* Description of the task
Lay out each line of the items below as a string in a single JSON list, one string per line and no strings for blank lines.

* Supplied material
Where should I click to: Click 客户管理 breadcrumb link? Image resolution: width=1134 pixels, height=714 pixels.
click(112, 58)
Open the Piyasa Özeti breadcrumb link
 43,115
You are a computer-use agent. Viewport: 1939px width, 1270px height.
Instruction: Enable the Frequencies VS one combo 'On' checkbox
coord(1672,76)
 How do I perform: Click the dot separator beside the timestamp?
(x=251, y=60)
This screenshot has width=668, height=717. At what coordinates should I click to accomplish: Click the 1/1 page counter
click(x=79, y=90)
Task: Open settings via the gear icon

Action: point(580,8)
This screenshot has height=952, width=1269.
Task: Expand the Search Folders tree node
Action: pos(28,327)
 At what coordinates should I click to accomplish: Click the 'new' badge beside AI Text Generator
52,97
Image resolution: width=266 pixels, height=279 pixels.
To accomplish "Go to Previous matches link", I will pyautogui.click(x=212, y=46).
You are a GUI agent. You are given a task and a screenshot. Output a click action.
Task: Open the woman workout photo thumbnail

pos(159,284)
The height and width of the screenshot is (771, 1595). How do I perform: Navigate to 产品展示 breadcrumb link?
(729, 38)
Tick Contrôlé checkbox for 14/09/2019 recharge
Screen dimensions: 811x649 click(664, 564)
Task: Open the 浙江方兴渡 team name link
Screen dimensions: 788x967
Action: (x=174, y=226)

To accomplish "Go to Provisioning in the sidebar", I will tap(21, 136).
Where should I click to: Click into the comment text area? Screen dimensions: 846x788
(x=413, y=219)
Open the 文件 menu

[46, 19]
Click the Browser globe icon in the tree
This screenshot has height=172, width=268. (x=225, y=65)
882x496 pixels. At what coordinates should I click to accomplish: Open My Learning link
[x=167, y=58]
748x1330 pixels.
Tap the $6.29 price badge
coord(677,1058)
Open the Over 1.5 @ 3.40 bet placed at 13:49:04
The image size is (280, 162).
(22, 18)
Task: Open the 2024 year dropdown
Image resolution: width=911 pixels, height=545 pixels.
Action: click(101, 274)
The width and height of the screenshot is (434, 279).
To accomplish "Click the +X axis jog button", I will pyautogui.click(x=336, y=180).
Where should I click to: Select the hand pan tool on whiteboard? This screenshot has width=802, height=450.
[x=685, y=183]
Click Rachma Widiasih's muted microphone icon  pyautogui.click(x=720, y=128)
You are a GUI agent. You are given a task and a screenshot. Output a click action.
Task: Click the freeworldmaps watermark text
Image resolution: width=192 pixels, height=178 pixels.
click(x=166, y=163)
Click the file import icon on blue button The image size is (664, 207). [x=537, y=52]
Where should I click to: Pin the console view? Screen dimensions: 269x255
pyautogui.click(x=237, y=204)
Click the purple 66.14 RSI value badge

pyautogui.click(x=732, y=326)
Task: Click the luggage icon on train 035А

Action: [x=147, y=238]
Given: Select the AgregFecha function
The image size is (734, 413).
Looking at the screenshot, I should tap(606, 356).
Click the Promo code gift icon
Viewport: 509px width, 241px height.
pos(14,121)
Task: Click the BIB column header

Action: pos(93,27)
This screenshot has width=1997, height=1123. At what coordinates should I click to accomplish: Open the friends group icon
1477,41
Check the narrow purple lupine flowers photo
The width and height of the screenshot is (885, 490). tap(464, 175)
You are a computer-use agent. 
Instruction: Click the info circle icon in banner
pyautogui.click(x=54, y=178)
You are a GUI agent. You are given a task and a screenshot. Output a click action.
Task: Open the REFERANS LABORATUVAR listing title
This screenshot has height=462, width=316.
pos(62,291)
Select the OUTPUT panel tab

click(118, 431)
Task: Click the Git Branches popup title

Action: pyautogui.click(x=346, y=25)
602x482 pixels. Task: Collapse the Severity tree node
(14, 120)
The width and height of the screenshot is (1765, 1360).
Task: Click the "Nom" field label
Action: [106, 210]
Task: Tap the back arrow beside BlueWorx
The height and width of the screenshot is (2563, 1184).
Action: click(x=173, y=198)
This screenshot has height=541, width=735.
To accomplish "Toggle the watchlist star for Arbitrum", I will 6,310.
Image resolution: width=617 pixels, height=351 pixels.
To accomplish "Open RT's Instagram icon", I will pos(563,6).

* Task response
[
  "Where should I click to: Click 客户管理 breadcrumb link? Image resolution: width=1134 pixels, height=714 pixels.",
  "click(112, 58)",
  "Open the Piyasa Özeti breadcrumb link",
  " 43,115",
  "You are a computer-use agent. Viewport: 1939px width, 1270px height.",
  "Instruction: Enable the Frequencies VS one combo 'On' checkbox",
  "coord(1672,76)",
  " How do I perform: Click the dot separator beside the timestamp?",
  "(x=251, y=60)",
  "This screenshot has width=668, height=717. At what coordinates should I click to accomplish: Click the 1/1 page counter",
  "click(x=79, y=90)",
  "Task: Open settings via the gear icon",
  "Action: point(580,8)",
  "This screenshot has height=952, width=1269.",
  "Task: Expand the Search Folders tree node",
  "Action: pos(28,327)",
  " At what coordinates should I click to accomplish: Click the 'new' badge beside AI Text Generator",
  "52,97",
  "Image resolution: width=266 pixels, height=279 pixels.",
  "To accomplish \"Go to Previous matches link\", I will pyautogui.click(x=212, y=46).",
  "You are a GUI agent. You are given a task and a screenshot. Output a click action.",
  "Task: Open the woman workout photo thumbnail",
  "pos(159,284)",
  "The height and width of the screenshot is (771, 1595). How do I perform: Navigate to 产品展示 breadcrumb link?",
  "(729, 38)",
  "Tick Contrôlé checkbox for 14/09/2019 recharge",
  "Screen dimensions: 811x649 click(664, 564)",
  "Task: Open the 浙江方兴渡 team name link",
  "Screen dimensions: 788x967",
  "Action: (x=174, y=226)",
  "To accomplish \"Go to Provisioning in the sidebar\", I will tap(21, 136).",
  "Where should I click to: Click into the comment text area? Screen dimensions: 846x788",
  "(x=413, y=219)",
  "Open the 文件 menu",
  "[46, 19]",
  "Click the Browser globe icon in the tree",
  "This screenshot has height=172, width=268. (x=225, y=65)",
  "882x496 pixels. At what coordinates should I click to accomplish: Open My Learning link",
  "[x=167, y=58]",
  "748x1330 pixels.",
  "Tap the $6.29 price badge",
  "coord(677,1058)",
  "Open the Over 1.5 @ 3.40 bet placed at 13:49:04",
  "The image size is (280, 162).",
  "(22, 18)",
  "Task: Open the 2024 year dropdown",
  "Image resolution: width=911 pixels, height=545 pixels.",
  "Action: click(101, 274)",
  "The width and height of the screenshot is (434, 279).",
  "To accomplish \"Click the +X axis jog button\", I will pyautogui.click(x=336, y=180).",
  "Where should I click to: Select the hand pan tool on whiteboard? This screenshot has width=802, height=450.",
  "[x=685, y=183]",
  "Click Rachma Widiasih's muted microphone icon  pyautogui.click(x=720, y=128)",
  "You are a GUI agent. You are given a task and a screenshot. Output a click action.",
  "Task: Click the freeworldmaps watermark text",
  "Image resolution: width=192 pixels, height=178 pixels.",
  "click(x=166, y=163)",
  "Click the file import icon on blue button The image size is (664, 207). [x=537, y=52]",
  "Where should I click to: Pin the console view? Screen dimensions: 269x255",
  "pyautogui.click(x=237, y=204)",
  "Click the purple 66.14 RSI value badge",
  "pyautogui.click(x=732, y=326)",
  "Task: Click the luggage icon on train 035А",
  "Action: [x=147, y=238]",
  "Given: Select the AgregFecha function",
  "The image size is (734, 413).",
  "Looking at the screenshot, I should tap(606, 356).",
  "Click the Promo code gift icon",
  "Viewport: 509px width, 241px height.",
  "pos(14,121)",
  "Task: Click the BIB column header",
  "Action: pos(93,27)",
  "This screenshot has width=1997, height=1123. At what coordinates should I click to accomplish: Open the friends group icon",
  "1477,41",
  "Check the narrow purple lupine flowers photo",
  "The width and height of the screenshot is (885, 490). tap(464, 175)",
  "You are a computer-use agent. ",
  "Instruction: Click the info circle icon in banner",
  "pyautogui.click(x=54, y=178)",
  "You are a GUI agent. You are given a task and a screenshot. Output a click action.",
  "Task: Open the REFERANS LABORATUVAR listing title",
  "This screenshot has height=462, width=316.",
  "pos(62,291)",
  "Select the OUTPUT panel tab",
  "click(118, 431)",
  "Task: Click the Git Branches popup title",
  "Action: pyautogui.click(x=346, y=25)",
  "602x482 pixels. Task: Collapse the Severity tree node",
  "(14, 120)",
  "The width and height of the screenshot is (1765, 1360).",
  "Task: Click the \"Nom\" field label",
  "Action: [106, 210]",
  "Task: Tap the back arrow beside BlueWorx",
  "The height and width of the screenshot is (2563, 1184).",
  "Action: click(x=173, y=198)",
  "This screenshot has height=541, width=735.",
  "To accomplish \"Toggle the watchlist star for Arbitrum\", I will 6,310.",
  "Image resolution: width=617 pixels, height=351 pixels.",
  "To accomplish \"Open RT's Instagram icon\", I will pos(563,6)."
]